Segment Open
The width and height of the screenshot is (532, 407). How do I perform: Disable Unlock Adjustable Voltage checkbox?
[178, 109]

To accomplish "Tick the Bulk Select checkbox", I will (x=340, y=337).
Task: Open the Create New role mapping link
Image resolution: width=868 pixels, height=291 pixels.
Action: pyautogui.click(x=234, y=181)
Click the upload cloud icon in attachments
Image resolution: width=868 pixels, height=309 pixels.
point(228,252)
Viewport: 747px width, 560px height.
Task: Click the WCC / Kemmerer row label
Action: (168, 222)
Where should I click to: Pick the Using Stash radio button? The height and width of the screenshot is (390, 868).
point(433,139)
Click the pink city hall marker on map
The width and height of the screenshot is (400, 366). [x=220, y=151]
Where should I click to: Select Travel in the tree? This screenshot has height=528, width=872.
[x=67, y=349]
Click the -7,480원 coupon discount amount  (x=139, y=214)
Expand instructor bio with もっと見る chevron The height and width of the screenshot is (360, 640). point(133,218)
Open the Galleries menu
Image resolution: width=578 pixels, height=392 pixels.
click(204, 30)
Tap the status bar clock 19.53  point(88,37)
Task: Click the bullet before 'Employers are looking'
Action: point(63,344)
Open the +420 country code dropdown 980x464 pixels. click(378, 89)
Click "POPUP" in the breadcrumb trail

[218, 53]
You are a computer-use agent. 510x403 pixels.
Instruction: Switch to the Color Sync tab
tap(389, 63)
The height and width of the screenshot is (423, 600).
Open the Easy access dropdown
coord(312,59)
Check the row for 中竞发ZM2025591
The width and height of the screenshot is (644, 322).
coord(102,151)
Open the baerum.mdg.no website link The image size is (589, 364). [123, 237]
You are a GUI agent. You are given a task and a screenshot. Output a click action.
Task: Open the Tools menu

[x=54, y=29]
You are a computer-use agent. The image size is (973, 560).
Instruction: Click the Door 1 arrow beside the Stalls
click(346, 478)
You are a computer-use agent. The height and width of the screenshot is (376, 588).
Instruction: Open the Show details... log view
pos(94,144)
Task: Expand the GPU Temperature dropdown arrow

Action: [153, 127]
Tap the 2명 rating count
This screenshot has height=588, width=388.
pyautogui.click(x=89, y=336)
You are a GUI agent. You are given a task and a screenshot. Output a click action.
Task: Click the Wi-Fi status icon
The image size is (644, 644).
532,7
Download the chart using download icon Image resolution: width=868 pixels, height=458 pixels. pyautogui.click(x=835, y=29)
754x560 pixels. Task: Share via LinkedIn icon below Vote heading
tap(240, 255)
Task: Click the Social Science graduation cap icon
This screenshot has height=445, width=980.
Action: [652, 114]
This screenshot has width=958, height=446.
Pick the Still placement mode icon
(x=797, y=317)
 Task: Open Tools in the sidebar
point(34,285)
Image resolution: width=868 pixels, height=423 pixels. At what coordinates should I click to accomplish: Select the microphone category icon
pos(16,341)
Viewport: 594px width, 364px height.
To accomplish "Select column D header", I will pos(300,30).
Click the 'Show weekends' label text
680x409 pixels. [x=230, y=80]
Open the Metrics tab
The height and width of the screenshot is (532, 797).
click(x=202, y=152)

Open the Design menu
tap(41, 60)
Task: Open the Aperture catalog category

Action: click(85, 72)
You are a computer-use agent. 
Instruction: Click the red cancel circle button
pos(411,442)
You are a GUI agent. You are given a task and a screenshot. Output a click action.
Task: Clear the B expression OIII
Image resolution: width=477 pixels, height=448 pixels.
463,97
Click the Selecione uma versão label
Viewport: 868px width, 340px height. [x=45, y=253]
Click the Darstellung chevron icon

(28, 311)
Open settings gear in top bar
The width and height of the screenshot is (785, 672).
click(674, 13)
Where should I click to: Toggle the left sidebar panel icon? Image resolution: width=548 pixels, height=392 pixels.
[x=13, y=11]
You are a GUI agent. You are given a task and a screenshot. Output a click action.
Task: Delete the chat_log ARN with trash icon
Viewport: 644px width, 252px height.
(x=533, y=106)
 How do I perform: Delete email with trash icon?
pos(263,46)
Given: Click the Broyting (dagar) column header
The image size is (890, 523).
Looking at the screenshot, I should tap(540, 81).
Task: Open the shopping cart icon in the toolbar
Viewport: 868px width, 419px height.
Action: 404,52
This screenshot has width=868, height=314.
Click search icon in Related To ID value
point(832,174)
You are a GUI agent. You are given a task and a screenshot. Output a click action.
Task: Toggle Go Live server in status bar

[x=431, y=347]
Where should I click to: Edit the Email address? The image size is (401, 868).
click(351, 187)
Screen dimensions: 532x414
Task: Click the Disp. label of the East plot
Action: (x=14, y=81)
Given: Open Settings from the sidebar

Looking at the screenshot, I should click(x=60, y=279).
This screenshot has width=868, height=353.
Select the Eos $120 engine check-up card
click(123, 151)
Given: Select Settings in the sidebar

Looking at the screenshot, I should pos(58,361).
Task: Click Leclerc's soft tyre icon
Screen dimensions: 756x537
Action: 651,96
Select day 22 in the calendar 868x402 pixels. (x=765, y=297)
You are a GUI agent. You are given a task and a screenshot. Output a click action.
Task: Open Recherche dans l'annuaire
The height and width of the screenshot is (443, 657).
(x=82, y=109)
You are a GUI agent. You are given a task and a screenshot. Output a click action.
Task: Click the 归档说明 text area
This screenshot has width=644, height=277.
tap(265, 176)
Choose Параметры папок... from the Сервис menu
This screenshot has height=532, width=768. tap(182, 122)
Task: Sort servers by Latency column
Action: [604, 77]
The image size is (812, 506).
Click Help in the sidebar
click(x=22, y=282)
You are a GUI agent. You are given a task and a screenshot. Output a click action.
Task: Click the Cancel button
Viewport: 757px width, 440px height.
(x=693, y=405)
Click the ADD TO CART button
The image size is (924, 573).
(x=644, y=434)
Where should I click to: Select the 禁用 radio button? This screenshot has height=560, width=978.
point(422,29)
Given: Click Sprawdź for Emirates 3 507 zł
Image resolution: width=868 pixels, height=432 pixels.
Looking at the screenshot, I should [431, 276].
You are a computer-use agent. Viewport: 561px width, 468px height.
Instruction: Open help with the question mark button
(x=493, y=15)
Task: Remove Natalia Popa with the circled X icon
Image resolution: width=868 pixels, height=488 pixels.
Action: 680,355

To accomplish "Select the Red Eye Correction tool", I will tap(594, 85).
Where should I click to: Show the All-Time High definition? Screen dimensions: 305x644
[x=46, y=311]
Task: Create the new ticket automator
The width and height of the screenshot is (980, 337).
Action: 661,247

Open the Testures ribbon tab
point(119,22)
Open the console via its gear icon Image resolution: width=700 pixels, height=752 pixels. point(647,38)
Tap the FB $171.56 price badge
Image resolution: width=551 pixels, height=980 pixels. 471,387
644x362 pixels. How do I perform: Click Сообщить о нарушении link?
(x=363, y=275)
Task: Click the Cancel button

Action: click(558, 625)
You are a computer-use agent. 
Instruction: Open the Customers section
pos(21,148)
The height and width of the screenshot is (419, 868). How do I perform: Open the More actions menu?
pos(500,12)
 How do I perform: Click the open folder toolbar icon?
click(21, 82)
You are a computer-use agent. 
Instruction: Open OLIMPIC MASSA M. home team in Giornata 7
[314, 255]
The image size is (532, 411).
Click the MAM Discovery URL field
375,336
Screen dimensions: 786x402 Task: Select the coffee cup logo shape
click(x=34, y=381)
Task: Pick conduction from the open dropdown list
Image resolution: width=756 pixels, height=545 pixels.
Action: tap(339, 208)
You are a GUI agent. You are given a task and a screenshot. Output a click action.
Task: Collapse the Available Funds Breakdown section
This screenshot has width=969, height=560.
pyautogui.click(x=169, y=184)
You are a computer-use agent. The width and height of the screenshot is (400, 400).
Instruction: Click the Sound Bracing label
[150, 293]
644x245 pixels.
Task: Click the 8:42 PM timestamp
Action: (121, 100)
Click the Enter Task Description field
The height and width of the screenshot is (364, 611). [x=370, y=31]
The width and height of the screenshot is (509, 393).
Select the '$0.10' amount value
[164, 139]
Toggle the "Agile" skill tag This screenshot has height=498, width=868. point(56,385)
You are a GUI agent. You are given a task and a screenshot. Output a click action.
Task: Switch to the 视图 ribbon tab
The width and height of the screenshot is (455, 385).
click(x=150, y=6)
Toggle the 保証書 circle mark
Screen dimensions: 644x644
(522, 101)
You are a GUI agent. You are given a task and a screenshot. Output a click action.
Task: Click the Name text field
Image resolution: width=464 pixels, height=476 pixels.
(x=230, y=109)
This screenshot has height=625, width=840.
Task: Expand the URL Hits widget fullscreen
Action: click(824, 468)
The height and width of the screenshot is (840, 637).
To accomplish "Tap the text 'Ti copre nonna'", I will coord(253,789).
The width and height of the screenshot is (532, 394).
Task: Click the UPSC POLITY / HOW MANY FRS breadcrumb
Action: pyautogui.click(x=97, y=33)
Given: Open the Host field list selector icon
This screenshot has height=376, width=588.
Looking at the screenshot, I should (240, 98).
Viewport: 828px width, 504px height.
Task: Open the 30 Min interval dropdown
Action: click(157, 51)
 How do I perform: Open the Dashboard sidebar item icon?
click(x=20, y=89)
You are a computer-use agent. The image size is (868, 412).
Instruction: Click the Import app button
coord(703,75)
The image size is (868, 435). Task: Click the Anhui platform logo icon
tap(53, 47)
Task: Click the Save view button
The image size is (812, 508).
Segment Closed
(Brief):
If a line in the material contains the word "gear", copy that line.

(Problem solution):
Open settings gear in top bar
Open the console via its gear icon Image resolution: width=700 pixels, height=752 pixels. point(647,38)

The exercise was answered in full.